In a more private point of view, it is to be regretted that studious men, and connoisseurs in general, do not pay more attention to mineralogy, the principles of which are of easy acquisition. The specimens also not only are unperishable, but may be inspected at all times in their native state, and are within the purchase of a moderate income. Shells only please the eye, and are adapted to female amusement. Insects soon decay, and larger animals require great space and expense. A dry herbal is little pleasing, and plants cannot be studied at all seasons. Yet zoology and botany may be studied from prints, while it is impossible to delineate or colour a mineral with any near approach to nature; and the texture and weight, which are most essential considerations, cannot be represented. Hence the study of mineralogy must be attended by specimens, and a small collection supply the want of prints. It is impossible to understand numerous passages of history and of the classics, not to mention treatises on the arts of architecture and sculpture, and books of travels, without some skill in mineralogy. The mistakes arising from ignorance of this science are infinite; and we have seen the obelisks of Egypt pronounced to be formed of an artificial compound by travelers otherwise respectable, who did not know that there are vast chains. of mountains of red granite! To travelers in general we must recommend this science as indispensable; for their mistakes are sometimes as gross as if they called a tiger an elephant, or a willow an oak. If they possess a small tincture or rather tinge of the science, it is derived from the writings of sir John Hill, whose works are now as much antiquated as those of Paracelsus in chemistry. Mr.Kirwan's Elements should be studied by every traveler,

who means to describe ancient edifices, or even the common features of a country.

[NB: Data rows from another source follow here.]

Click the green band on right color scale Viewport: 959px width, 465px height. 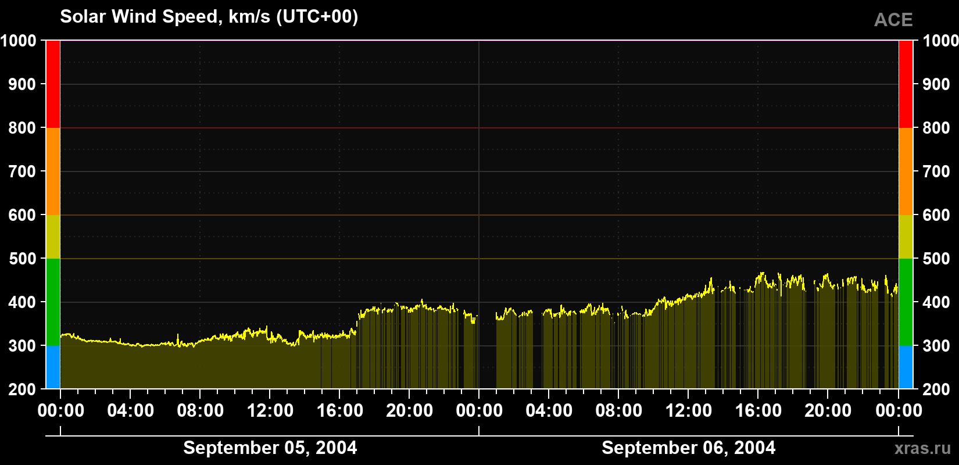[906, 302]
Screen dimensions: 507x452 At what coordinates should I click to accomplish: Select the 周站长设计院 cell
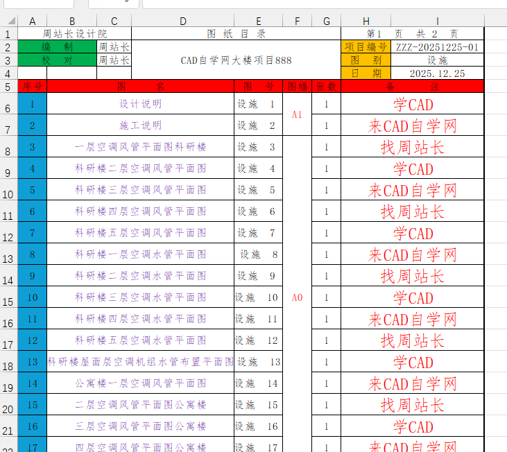click(74, 33)
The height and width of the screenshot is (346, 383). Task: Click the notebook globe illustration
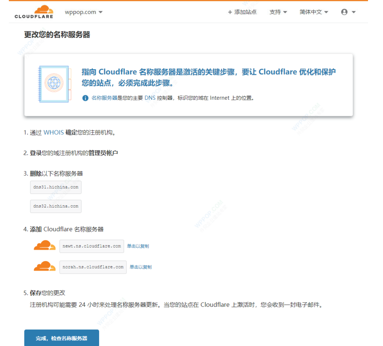click(x=54, y=84)
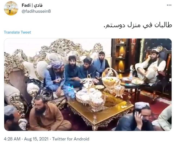Click the Translate Tweet link
This screenshot has width=174, height=146.
17,32
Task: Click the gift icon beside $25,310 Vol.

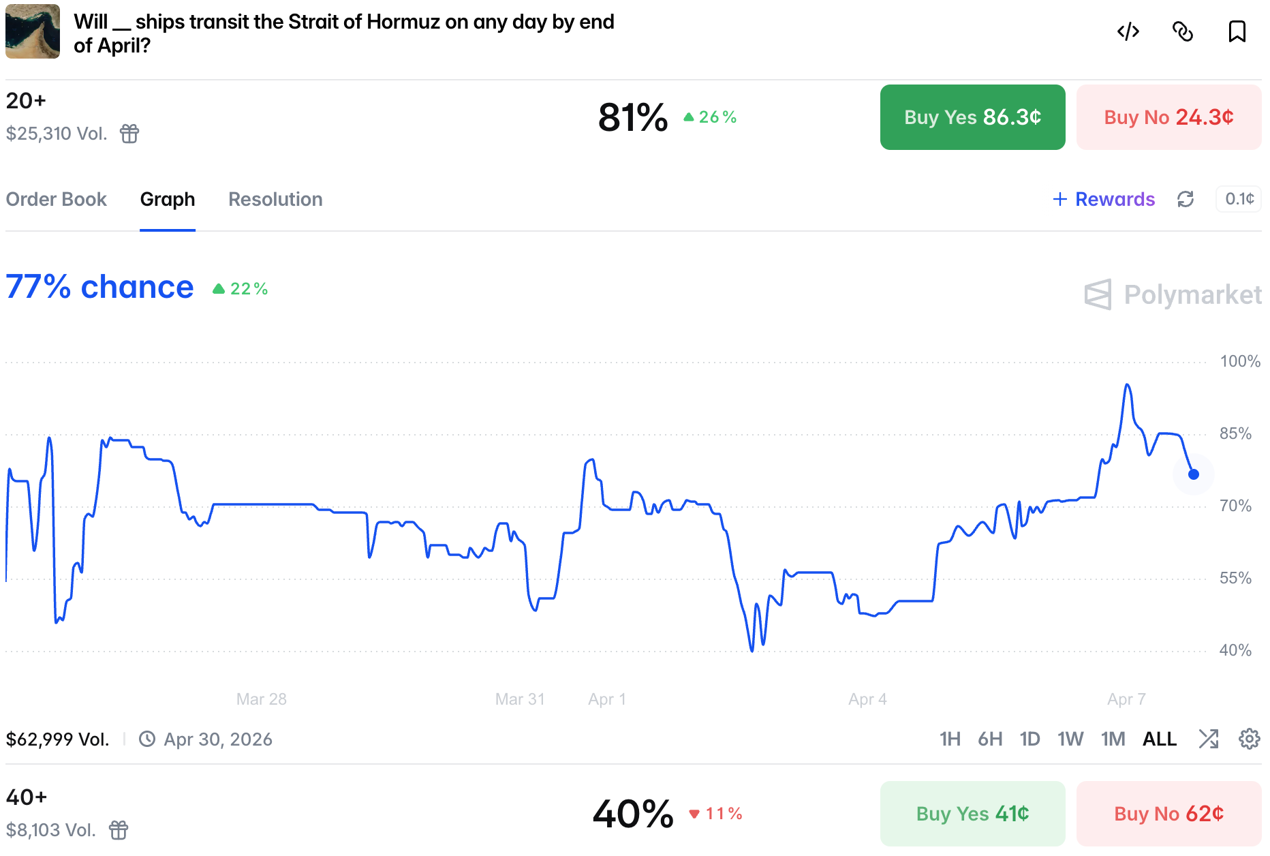Action: point(129,134)
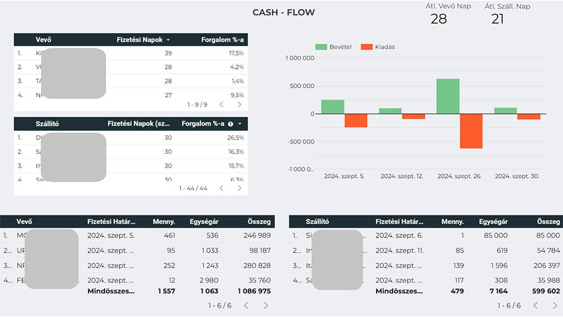
Task: Click previous page arrow under top Szállító table
Action: point(221,188)
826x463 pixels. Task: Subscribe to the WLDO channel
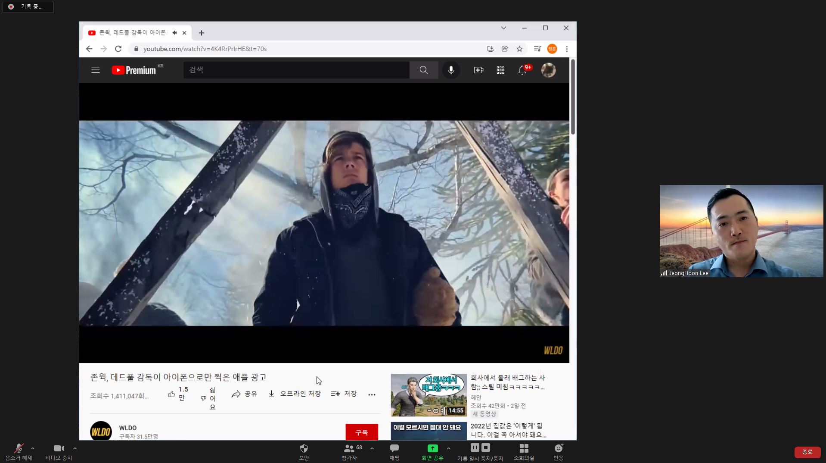[361, 432]
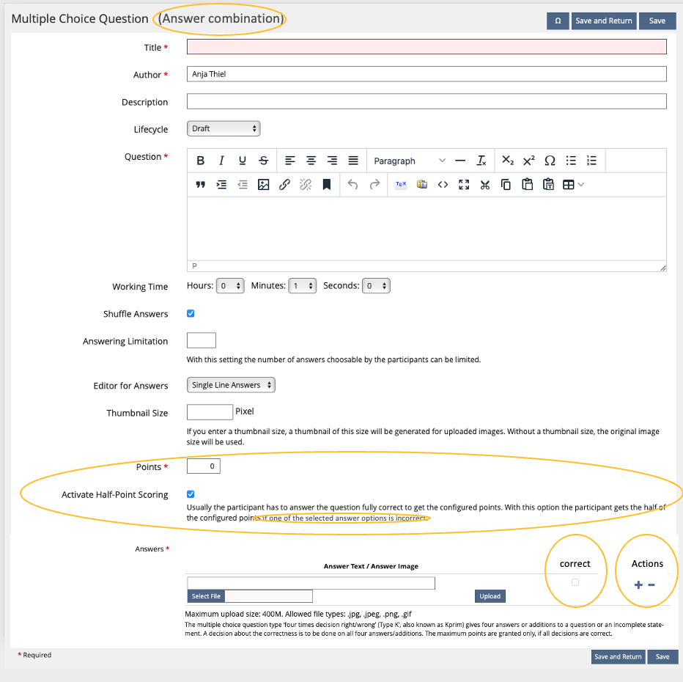Expand the Paragraph format dropdown
The image size is (683, 682).
(409, 161)
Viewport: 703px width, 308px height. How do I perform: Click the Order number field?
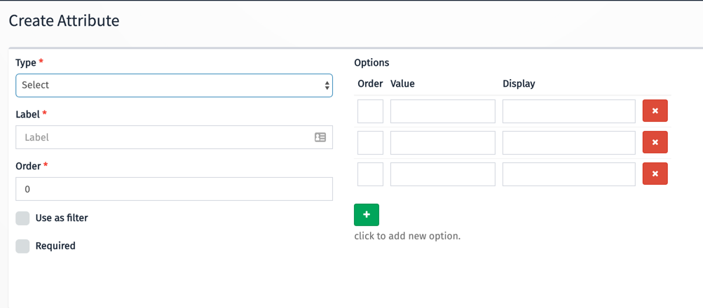tap(174, 189)
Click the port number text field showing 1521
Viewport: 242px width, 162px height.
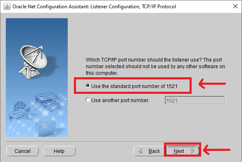click(195, 100)
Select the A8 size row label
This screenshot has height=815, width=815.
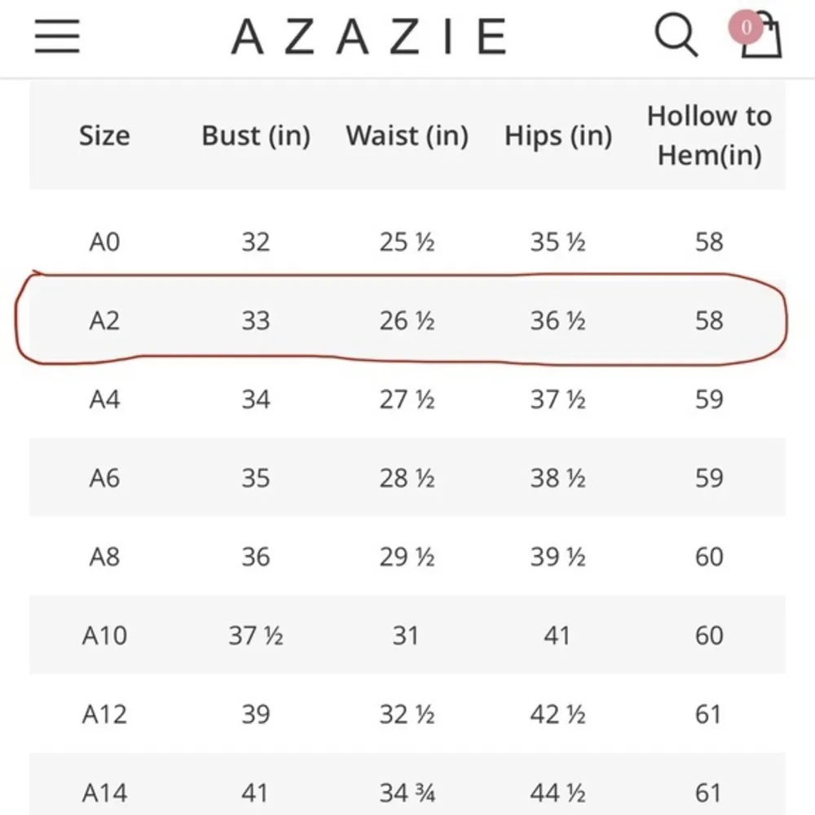click(104, 557)
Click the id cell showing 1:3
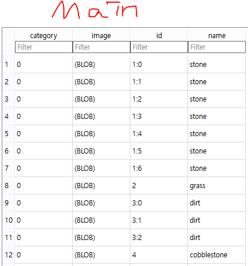The height and width of the screenshot is (266, 248). click(159, 117)
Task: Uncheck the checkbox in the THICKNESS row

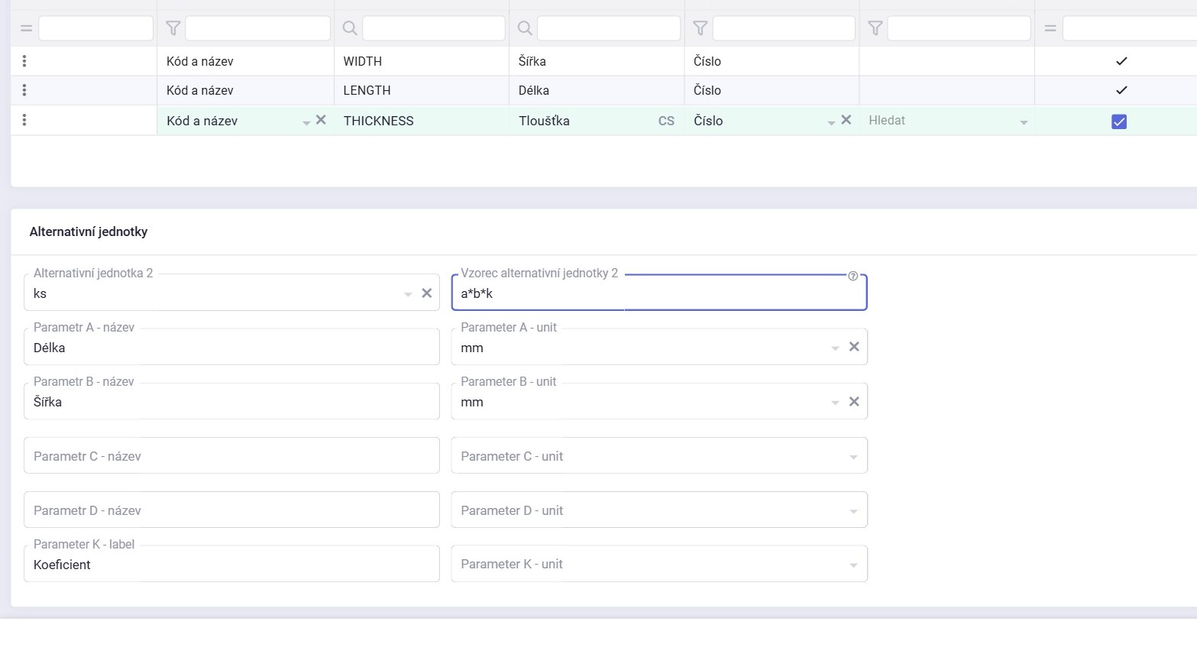Action: [1119, 121]
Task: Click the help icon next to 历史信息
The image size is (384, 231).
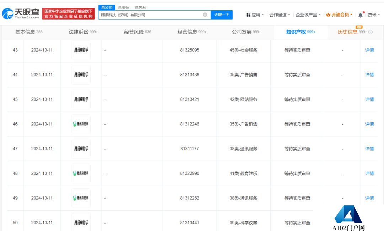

The work now before us has the advantage of being founded on modern principles, and is in other respects deserving of considerable approbation. But the author's self-importance, which is too apparent in the rapid sufficiency of many of his decisions, has led him to publish in two thin quarto volumes what might have appeared in an octavo; and a great part of the work is a mere re-publication of his own treatise on the Shetland Isles, printed some years ago. This is unfair, as the purchaser not only must pay a great price for a little information, but must again buy what he probably before possessed. If the author had sedulously endeavoured to stop the sale of his work, and injure his own reputation, he could not have acted in a more effectual manner.

The preface is in the following terms.

I undertook the journeys, of which I now presume to lay the notes before the public, in order to acquire, from actual observation, a knowledge of the mineralogy of the Scottish Isles.

I have chosen the form of journal, because I wished to convey the information I had gleaned in the style of detailed observation, and in that order which the appearance of the country naturally suggested. But, in adopting this form, I am anxious to caution the reader against expecting that entertainment, and kind of information, which form the ground-work of the many journals through the more interesting parts of our island. If any one shall find this Outline of the mineralogy of these countries deficient in incident, in episodes and stories, and in descriptions of picturesque and romantic scenery; let him recollect, that to indulge in such descriptions was incompatible with the design of this work. I do not despise those ornaments; and I hope that I have not been insensible to the emotions which naturally arise from the retired and striking scenes which often burst upon me in the unfrequented tracts which my pursuits led me to explore: but I have thought it foreign to my purpose to obtrude these things upon the public.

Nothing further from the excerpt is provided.